Over the past few weeks I've been trying out a new breathing technique. I remembered that my Scuba instructor told us to always exhale and inhale completely to maximize the amount of time you get out of your air tank. He explained that taking shallower breaths is inefficient because it just moves a lot of CO2 back and forth without expelling it from the lungs. Previously on hard efforts, I'd run out of oxygen before my legs ran out of energy. Invariably I'd be gasping for air at the end, and it was that rather than muscle fatigue which would limit my efforts. Breathing more slowly but making sure to completely exhale and inhale has made a significant difference, and it shows up in my Strava times. Now it's my leg muscles that are the limiting factor. I no longer cross the finish line seeing stars and feeling like I'm about to pass out from oxygen
deprivation, and I can maintain sub-maximum speeds for much longer. Obviously some of this is simply due to my legs getting stronger, but I can now maintain the same speed over a two mile segment that only a couple of years ago would have been my limit on a one mile segment. It's impossible to say how much of that is due to my new breathing technique, but I notice that I'm no longer seeing a massive power drop near the end, which is where I'd always run out of breath. On Friday I was able to average ~32 mph for nearly a mile when I was already tired, which would have been unimaginable before.

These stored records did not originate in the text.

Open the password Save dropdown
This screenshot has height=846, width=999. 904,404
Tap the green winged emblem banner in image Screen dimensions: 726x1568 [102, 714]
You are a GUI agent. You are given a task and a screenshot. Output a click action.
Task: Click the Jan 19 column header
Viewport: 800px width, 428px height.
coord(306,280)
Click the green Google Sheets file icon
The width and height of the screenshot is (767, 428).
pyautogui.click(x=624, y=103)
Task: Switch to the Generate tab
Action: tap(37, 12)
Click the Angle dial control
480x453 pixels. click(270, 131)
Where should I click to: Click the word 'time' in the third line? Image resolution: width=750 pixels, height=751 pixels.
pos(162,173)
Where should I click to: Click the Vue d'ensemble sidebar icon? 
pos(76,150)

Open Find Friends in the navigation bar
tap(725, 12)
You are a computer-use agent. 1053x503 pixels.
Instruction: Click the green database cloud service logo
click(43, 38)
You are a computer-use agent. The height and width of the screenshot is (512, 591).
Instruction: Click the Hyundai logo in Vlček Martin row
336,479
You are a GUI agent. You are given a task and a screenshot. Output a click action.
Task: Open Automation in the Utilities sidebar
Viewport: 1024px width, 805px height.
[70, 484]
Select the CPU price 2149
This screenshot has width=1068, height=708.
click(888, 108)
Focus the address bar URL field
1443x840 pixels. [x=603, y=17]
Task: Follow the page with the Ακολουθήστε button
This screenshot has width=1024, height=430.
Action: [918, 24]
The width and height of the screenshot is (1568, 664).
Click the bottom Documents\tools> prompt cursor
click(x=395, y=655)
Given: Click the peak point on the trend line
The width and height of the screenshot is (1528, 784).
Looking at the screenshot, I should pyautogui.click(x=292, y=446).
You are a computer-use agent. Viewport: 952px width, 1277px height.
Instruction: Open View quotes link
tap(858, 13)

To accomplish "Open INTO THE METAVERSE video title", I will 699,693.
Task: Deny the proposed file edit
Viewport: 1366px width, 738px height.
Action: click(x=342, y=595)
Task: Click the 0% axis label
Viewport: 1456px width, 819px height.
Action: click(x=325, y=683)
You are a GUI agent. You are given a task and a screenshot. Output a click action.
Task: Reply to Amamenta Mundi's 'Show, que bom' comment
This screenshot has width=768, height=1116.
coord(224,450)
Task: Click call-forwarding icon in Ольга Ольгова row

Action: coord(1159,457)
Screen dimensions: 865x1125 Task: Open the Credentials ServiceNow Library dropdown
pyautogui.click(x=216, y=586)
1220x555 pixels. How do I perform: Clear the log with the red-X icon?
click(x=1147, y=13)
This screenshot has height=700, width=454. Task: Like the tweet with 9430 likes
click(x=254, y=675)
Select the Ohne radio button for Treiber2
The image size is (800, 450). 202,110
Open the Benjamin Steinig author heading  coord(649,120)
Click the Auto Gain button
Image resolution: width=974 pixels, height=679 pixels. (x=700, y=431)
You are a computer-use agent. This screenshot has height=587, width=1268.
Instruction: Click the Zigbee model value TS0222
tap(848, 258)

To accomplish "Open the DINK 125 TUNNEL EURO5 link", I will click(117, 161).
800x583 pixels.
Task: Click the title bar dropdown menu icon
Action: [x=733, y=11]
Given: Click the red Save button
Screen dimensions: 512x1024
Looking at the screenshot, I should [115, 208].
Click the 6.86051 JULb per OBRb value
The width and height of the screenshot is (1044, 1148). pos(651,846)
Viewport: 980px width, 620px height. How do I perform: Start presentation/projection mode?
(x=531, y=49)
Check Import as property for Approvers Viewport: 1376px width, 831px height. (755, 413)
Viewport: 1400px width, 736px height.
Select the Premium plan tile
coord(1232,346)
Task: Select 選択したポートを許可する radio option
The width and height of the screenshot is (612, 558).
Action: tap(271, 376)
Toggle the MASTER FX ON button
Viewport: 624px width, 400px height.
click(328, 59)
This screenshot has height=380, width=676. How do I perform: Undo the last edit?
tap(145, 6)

I had similar conclusions as you last year. I kept coming back to why threshold and O2/CO2 movement and perfusion in supine position can throw a lot of curveballs. Balor and I went back on forth on PM for many months on this. Some of what you found out seems partly related to changes in perfusion in the supine position IIRC. Breathing rate and depth were a couple of key learning for me, it is different or maybe I should say more critical than on an upright. It is easy to get CO2 out of wack but I actually think in the other direction. It is also very easy to constrict the thorax, relaxation is essential; otherwise, breathing is constricted and also of note, the muscles associated with breathing would take additional oxygen for them to function and I believe there is a centrally mediated sympathetic nervous system response that impacts peripheral (legs) perfusion (O2 into and CO2 out of the mitrochondria, which are already compromised from a partial pressure sense due to their positioning (compared to an upright). I was considering designing my own seat, that is how convinced I was. LOL. Tensing the shoulders and bracing is anathema to aerobic FTP development; however, throw that comment out the window for anaerobic efforts. Aerobic power (time trials or long distance riding) must come from the pelvis; the seat must be long and comfortable.....shoulder/arm positioning is also important for respiration. Getting the O2 up and into the mitochondria. Age, endothelial elasticity, NO, Anyways......
It sounds like your threshold has moved up considerably. Congrats.
I had had a hard time trying to determine the limit of aerobic power on a bent and getting there. Is the lungs/heart or is the legs. I am pretty sure it is both and several factors for each. Too much to go into. Besides we are all unique snowflakes, I just texted the FDA Commissioner......all clinical trials have been stopped because we are all built differently. LOL.
My threshold is finally very close to my old upright days and maybe equal, have not done an FTP test in about 6 weeks for some reasons. 2 years and something like 25,000 miles to call a truce. How many ex-DF riders can actually say and prove that!! I can.